Two of the three collection summaries uploaded to the project website were detailed descriptions of materials relating to the Birmingham Society for the Care of Invalid and Nervous Children. The Society had established and for many years was responsible for Bodenham Manor School, and several Bodenham contacts were made through these entries. However, the Society had also pioneered a system of therapeutic boarding and fostering. One of the principal resources used by the Society was Aston House at Aston-Munslow near Ludlow in Shropshire, or more precisely, the Price sisters who farmed there. First contacted by the predecessor Birmingham Society for the Care of Invalid Children in 1924, by the time boarding out came to an end in 1958, the Price sisters had looked after 150 children.
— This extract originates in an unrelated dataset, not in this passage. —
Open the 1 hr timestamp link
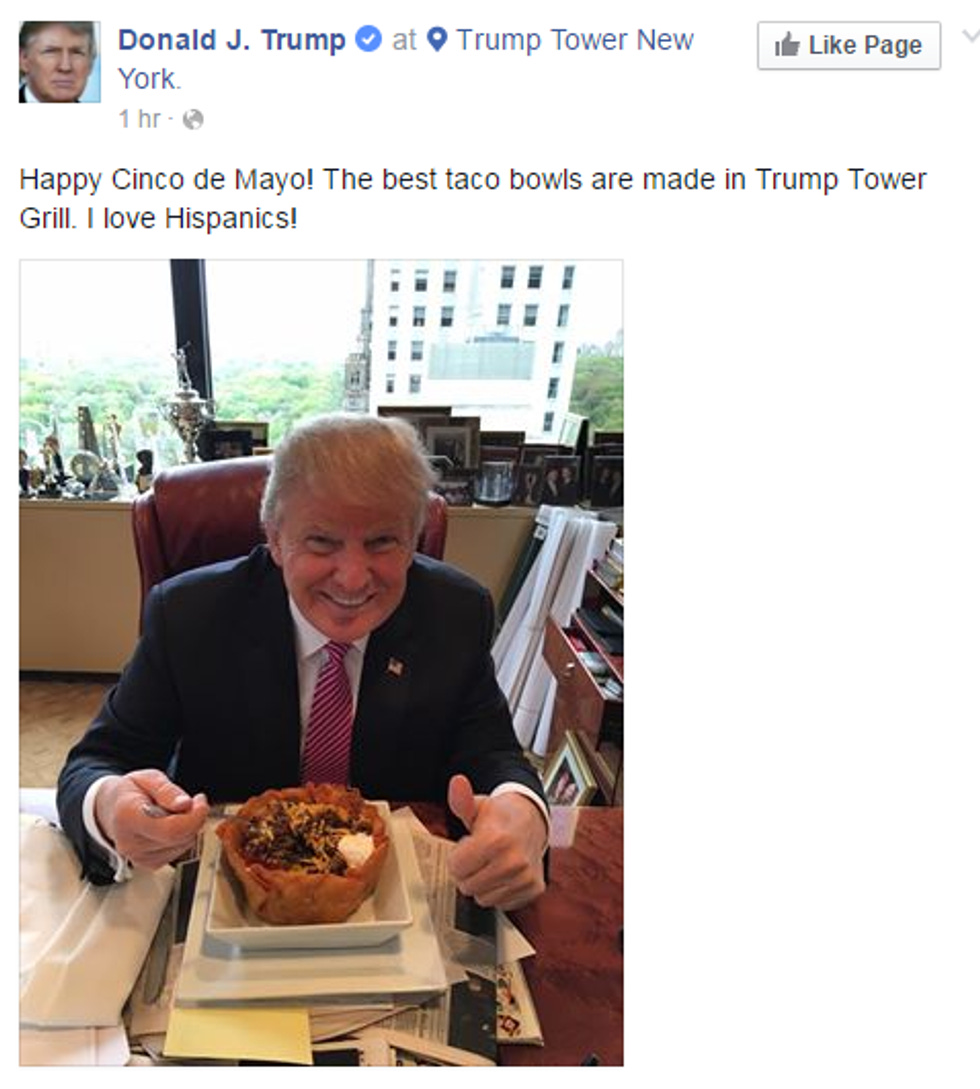Image resolution: width=980 pixels, height=1089 pixels. coord(140,119)
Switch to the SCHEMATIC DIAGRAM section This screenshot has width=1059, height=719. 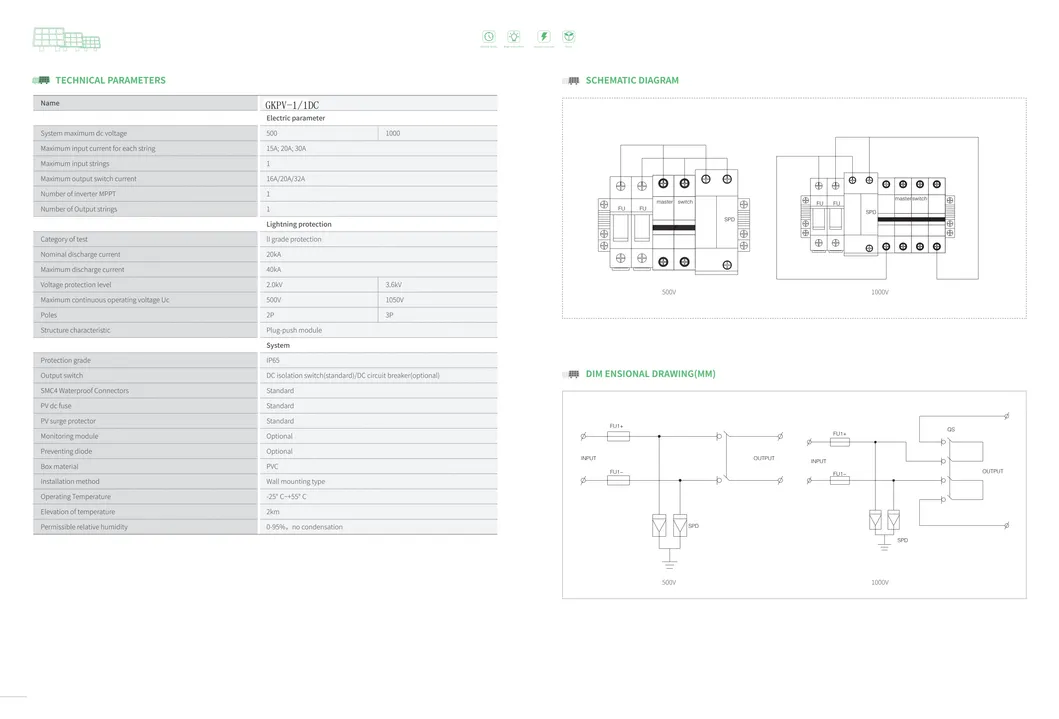(x=632, y=80)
Featuring in the collections descriptions and a subsequent 'Archive Moment' (invented by the project archivist, oral historian, and admin support/transcriptionist: A brief illustrated web entry or story highlighting a discovery from the archives), the entries drew the attention of Janet Adetunji, who had frequently stayed at Aston House as a child, and whose aunts the Price sisters were. Her discovery of the project led to the gift of new material related to Aston House and the Price family, which in turn led to the creation of an Aston House website as one of the community websites within the overall project website; which led to the recording of further memories (see 4.7). Ultimately, those online entries also led to Janet Adetunji taking part in the performance-related visit to Trinity Catholic School: demonstrating the productivity which can follow from cataloguing and dissemination.